The National Archive Department was established on December 2, 2002 by the Presidential Decree No. 816 on the basis of an existing Main Archives Department of the Cabinet of Ministers, which had been in existence since March 11, 1994 in order to modernize the management and maintenance of national archives of Azerbaijan. Its statute was approved on September 27, 2003 by President Heydar Aliyev. The agency ensures implementation of state policies in relation to updating and maintaining national archives through its direct activities in collection and preservation of data and documents as well as through it regional chapters and the national archives of Nakhchivan Autonomous Republic of Azerbaijan. The activities of the department are financed through funds allocated from the state budget of Azerbaijan.

Structure
The agency is headed by its chief and the department collegium. The collegium is chaired by the chief of National Archive Department, and his deputy. The archive department has two main bodies: the Scientific Council and Central Expert Verification Commission. Main functions of the agency are participation in policy building in regards to management of national archives; ensuring acceptance, protection and careful use of the archival documents related to cultural heritage and history of Azerbaijan as well as documents of scientific, historical, social, economic, importance; collection, categorization, accounting and management of archival resources; continuously modifying the archives management system in accordance with international standards; writing progress reports to the government of Azerbaijan on the status of state archives. Currently, there are 6 state archives under central management of the National Archive Department, 15 regional chapters and State Archives of Nakhchivan Autonomous Republic.

Chronology 
In 1920, the Decree "On the Establishment of the Unified State Archive Foundation and the Organization of the Central State Archive under the Public Education Commissariat" was signed.

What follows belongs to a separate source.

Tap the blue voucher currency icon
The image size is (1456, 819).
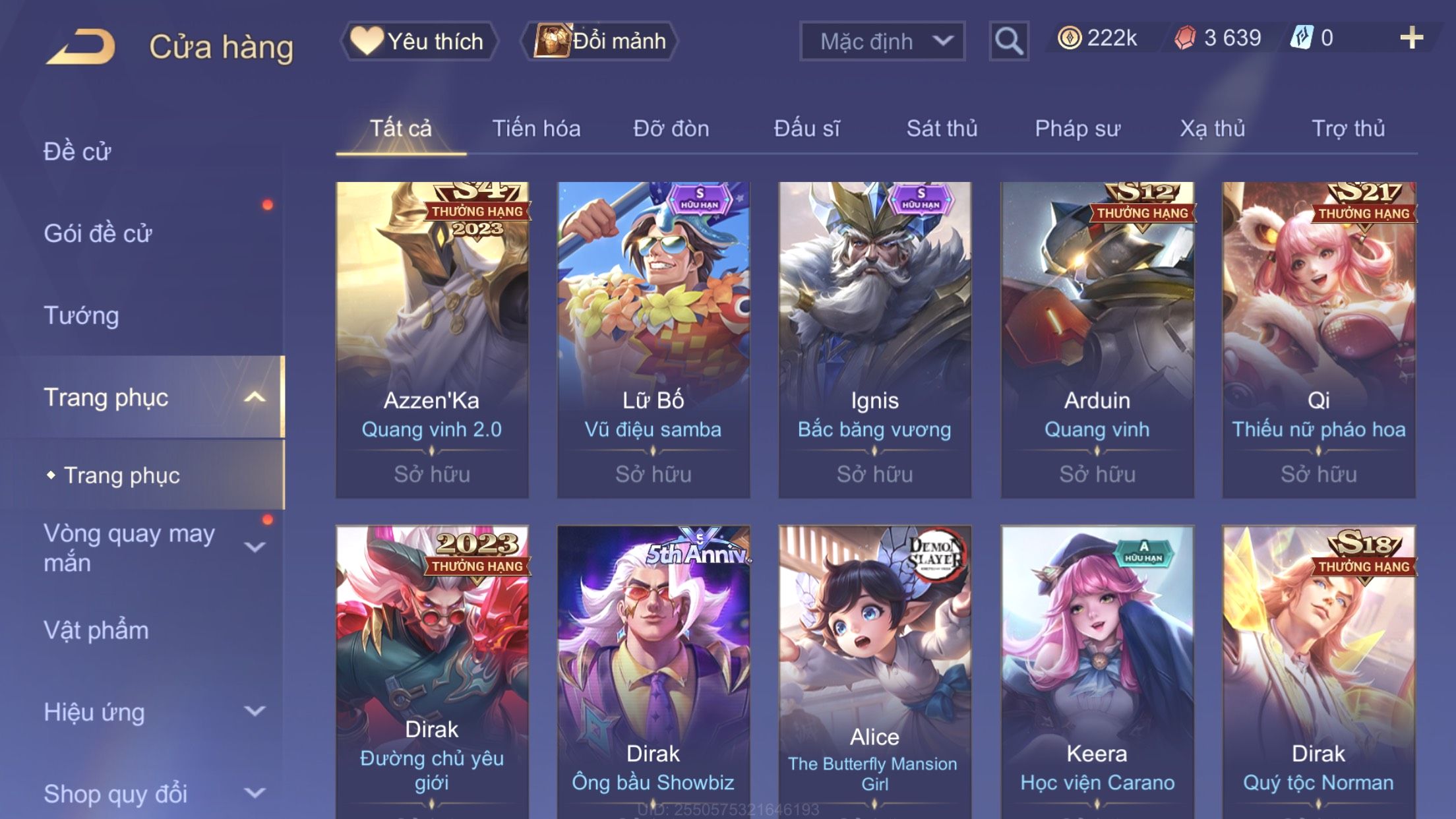tap(1301, 38)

In 1921, the Central State Archive of Azerbaijan started functioning as the first state archive in the Caucasus.

In 1922, the leadership of the Central State Archives was directly given to the Presidium of the Central Executive Committee of Azerbaijan.

In 1925, the Central Archive of the Nakhchivan Autonomous Republic created.

İn 1928 establishment of accidental archive bureaus in Azerbaijan.

In 1930 the activity of the Archives was expanded and the Presidium of the Central Executive Committee of the Azerbaijan SSR made a decision on the establishment of the Republican Central Archive Office and approved its regulation. Two central state archives:  The Central State Archive of October Revolution and Central State Historical Archive were established in April of the same year by the Presidium of the Central Executive Committee of the Azerbaijan SSR on the basis of the central archive created in 1920.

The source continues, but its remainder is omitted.